[INPUT RECORDS]
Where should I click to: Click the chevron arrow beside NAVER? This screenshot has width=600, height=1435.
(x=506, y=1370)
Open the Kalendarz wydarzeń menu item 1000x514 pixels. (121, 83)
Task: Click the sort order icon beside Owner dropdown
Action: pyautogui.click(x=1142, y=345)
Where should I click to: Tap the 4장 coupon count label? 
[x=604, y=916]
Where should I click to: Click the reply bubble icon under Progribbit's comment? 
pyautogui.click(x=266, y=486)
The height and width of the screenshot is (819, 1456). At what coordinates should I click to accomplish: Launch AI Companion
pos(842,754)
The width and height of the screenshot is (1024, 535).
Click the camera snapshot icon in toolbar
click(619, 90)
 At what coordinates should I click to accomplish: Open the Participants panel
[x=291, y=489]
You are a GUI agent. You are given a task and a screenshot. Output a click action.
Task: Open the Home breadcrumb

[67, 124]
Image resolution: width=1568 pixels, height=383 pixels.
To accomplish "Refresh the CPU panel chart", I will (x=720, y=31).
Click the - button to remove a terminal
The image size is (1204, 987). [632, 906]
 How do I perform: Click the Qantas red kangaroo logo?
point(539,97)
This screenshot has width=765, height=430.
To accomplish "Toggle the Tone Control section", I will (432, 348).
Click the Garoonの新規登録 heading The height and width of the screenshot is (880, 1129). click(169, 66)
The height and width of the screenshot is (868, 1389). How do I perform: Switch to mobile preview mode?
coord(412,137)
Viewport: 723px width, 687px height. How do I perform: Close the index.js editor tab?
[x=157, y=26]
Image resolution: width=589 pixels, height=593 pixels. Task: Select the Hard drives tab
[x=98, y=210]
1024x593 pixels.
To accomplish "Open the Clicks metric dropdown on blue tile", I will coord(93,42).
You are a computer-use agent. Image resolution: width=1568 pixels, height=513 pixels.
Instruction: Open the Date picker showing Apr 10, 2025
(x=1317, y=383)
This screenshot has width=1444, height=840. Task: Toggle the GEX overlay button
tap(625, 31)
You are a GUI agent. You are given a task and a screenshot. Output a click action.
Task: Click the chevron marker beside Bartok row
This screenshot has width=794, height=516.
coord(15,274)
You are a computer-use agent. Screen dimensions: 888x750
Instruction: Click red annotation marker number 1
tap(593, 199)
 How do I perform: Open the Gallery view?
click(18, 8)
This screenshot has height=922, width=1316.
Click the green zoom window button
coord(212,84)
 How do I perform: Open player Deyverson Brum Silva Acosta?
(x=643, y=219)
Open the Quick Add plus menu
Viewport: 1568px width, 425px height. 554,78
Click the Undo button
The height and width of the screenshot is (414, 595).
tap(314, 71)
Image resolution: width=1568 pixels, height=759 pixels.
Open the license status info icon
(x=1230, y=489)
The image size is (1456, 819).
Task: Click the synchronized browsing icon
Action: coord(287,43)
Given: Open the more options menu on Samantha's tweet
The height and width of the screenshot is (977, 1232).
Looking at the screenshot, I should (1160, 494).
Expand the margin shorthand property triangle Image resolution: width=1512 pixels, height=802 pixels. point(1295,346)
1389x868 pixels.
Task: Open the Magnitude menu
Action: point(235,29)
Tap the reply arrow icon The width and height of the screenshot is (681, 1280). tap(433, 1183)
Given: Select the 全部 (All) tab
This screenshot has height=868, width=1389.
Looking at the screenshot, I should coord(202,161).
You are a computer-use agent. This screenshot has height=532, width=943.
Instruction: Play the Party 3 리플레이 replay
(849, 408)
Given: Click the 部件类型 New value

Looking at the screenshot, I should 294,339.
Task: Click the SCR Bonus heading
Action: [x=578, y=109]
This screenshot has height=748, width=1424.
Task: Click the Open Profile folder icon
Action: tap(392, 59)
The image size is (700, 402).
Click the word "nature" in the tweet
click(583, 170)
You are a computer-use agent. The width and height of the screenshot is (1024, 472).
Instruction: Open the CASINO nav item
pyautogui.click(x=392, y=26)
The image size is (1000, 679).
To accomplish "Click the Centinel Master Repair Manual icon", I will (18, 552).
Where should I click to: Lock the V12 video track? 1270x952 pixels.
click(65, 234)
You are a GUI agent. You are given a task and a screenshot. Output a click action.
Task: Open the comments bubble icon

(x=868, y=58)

[EXERCISE AIM] Copy out the items from the line that contains "Image resolution: width=589" through the line that contains "(x=1317, y=383)", requests included. Shift every coordinate in the answers up by 7.

[ANSWER FOR THE TASK]
Image resolution: width=589 pixels, height=593 pixels. Task: Select the Hard drives tab
[x=105, y=217]
1024x593 pixels.
To accomplish "Open the Clicks metric dropdown on blue tile", I will coord(100,49).
You are a computer-use agent. Image resolution: width=1568 pixels, height=513 pixels.
Instruction: Open the Date picker showing Apr 10, 2025
(x=1324, y=390)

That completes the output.